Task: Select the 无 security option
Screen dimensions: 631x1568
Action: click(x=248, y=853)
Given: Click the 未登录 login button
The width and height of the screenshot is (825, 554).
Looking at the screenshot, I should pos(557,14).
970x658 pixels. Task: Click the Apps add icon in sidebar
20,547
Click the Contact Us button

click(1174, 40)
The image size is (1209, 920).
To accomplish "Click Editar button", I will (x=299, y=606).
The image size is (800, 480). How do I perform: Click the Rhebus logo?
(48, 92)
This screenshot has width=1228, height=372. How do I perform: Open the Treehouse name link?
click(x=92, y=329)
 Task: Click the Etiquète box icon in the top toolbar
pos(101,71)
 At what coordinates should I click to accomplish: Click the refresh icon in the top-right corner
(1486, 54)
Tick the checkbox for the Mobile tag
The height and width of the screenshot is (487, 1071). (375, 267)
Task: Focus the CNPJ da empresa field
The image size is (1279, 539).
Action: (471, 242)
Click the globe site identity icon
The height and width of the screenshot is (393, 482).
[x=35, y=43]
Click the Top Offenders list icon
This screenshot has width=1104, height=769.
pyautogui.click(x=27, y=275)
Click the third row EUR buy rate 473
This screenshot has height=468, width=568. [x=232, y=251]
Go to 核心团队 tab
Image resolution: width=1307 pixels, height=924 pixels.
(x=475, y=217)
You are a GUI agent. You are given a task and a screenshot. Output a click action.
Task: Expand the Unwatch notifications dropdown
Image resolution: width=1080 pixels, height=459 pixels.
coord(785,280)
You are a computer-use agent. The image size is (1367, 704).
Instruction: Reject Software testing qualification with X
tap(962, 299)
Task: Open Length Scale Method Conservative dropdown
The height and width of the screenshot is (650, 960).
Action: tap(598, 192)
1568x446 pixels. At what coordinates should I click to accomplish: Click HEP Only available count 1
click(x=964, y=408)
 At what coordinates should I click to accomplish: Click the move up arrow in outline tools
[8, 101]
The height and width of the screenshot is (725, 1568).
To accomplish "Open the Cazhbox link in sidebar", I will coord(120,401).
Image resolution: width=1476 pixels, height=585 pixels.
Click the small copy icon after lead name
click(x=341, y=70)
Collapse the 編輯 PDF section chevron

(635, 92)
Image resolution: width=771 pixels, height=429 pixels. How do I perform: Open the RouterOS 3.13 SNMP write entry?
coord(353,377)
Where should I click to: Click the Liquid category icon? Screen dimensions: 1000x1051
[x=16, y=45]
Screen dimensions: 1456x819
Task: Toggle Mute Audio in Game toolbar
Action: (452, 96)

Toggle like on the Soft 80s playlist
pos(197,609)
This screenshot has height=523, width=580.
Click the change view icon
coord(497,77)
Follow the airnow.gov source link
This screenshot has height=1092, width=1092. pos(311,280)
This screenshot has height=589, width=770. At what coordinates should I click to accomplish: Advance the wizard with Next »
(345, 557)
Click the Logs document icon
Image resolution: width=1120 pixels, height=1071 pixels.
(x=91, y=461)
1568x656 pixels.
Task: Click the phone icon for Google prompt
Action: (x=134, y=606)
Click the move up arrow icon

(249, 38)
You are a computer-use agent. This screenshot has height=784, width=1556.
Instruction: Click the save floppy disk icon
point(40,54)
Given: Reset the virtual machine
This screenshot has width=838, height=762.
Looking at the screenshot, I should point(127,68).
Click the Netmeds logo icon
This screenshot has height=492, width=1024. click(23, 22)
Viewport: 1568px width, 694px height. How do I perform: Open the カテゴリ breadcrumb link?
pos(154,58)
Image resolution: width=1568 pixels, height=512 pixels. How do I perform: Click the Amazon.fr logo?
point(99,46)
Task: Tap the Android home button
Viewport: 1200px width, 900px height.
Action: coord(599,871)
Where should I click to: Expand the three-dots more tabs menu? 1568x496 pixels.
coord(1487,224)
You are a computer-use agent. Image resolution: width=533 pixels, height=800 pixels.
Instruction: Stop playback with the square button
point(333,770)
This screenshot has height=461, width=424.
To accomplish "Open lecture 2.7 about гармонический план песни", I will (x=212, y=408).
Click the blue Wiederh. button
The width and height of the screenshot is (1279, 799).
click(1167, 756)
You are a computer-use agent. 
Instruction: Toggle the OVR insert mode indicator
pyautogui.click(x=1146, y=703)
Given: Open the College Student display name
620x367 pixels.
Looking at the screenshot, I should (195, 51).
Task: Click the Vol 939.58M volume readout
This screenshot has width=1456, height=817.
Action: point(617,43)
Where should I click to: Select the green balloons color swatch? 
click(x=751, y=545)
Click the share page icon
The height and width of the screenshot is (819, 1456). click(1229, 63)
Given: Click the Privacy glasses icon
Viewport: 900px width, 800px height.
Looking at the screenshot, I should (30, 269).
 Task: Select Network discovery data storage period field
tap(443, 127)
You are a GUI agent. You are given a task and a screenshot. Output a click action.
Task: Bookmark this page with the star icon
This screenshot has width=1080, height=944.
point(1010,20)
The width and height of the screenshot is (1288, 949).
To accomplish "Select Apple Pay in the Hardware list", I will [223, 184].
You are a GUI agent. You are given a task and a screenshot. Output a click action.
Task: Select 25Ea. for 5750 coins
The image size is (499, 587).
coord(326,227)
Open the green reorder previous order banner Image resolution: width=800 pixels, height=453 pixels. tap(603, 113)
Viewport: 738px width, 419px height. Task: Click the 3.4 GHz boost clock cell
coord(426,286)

===============

What you are asked to do
Reproduce verbatim the lines between the line containing "Task: Open Length" and the line containing "click(x=341, y=70)", inclusive.

Correct answer
Task: Open Length Scale Method Conservative dropdown
The height and width of the screenshot is (650, 960).
Action: tap(598, 192)
1568x446 pixels. At what coordinates should I click to accomplish: Click HEP Only available count 1
click(x=964, y=408)
 At what coordinates should I click to accomplish: Click the move up arrow in outline tools
[8, 101]
The height and width of the screenshot is (725, 1568).
To accomplish "Open the Cazhbox link in sidebar", I will coord(120,401).
Image resolution: width=1476 pixels, height=585 pixels.
Click the small copy icon after lead name
click(x=341, y=70)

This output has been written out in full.